Source:
BloombergTwo days before Halloween, a squadron of protesters from the radical feminist group CodePink showed up in front of the headquarters of the U.S. Chamber of Commerce in Washington, D.C. The agitators, who were dressed as vampires, produced masks bearing the craggy visage of Thomas J. Donohue, the chamber's white-haired chief executive. Through the wonders of Photoshop, they had given him a wicked set of eyebrows, sharp fangs, and a red-stained mouth.
The 72-year-old Donohue could hear it all from his fourth-floor office, where he was trying not to gloat on the eve of a midterm election that was about to come out almost exactly as he hoped. "It sounds like our friends are here," he said.
The head of the Chamber of Commerce—the nation's largest business trade association, with an annual budget of $258 million—doesn't mind being called a bloodsucker or inspiring howls of protest. To the contrary, the opposition lets his members know he's doing his job—which makes them more likely to give money to his organization.

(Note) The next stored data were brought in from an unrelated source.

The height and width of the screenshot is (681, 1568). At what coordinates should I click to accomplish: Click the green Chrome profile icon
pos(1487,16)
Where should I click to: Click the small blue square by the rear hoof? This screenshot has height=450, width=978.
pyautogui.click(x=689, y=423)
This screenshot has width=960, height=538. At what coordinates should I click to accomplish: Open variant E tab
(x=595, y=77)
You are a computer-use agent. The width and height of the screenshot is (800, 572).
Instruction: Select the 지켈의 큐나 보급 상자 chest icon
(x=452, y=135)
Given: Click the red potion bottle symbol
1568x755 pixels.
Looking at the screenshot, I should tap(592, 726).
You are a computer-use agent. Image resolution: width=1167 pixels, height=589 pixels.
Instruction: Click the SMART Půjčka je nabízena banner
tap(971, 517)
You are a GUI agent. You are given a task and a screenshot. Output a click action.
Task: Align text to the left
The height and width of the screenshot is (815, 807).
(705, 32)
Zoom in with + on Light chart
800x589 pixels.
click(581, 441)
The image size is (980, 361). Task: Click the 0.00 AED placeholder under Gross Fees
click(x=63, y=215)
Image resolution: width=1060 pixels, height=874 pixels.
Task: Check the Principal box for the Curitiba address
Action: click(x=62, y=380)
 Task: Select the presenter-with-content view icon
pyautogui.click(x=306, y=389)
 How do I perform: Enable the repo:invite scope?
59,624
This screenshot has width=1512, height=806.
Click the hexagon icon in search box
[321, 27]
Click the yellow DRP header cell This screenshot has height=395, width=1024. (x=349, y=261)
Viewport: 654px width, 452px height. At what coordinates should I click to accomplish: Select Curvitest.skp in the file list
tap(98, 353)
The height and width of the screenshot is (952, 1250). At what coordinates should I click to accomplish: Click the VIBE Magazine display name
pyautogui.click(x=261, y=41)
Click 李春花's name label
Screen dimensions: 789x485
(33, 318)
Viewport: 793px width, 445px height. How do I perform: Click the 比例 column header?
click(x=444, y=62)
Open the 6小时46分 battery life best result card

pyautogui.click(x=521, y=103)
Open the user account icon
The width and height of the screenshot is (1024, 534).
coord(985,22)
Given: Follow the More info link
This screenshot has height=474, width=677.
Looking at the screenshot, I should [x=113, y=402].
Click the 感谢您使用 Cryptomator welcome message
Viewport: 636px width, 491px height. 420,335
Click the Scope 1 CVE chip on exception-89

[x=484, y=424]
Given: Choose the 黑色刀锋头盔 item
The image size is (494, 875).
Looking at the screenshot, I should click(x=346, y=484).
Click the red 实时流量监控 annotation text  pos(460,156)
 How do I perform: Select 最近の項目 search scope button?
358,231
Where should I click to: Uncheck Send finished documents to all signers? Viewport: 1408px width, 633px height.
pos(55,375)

During the last two years, empowered by $350 million in donations from corporations such as Dow Chemical (DOW), Goldman Sachs (GS), Chevron Texaco (CVX), and many other anonymous sources, Donohue has emerged as President Obama's most effective antagonist. Almost every time the President introduced a major initiative, the chamber and its leader were primed to attack: New health-care laws imposed a "burdensome mandate on employers," and the Administration's Wall Street reforms would "choke off" business' access to capital. And don't get Donohue started on the White House's climate change proposals. It didn't matter that Obama helped resuscitate the banking system, bailed out auto manufacturers, and meddled far less with Wall Street than many of his supporters would have wished. Donohue tapped into a powerful vein of discontent within the business community and rode it like a rocket.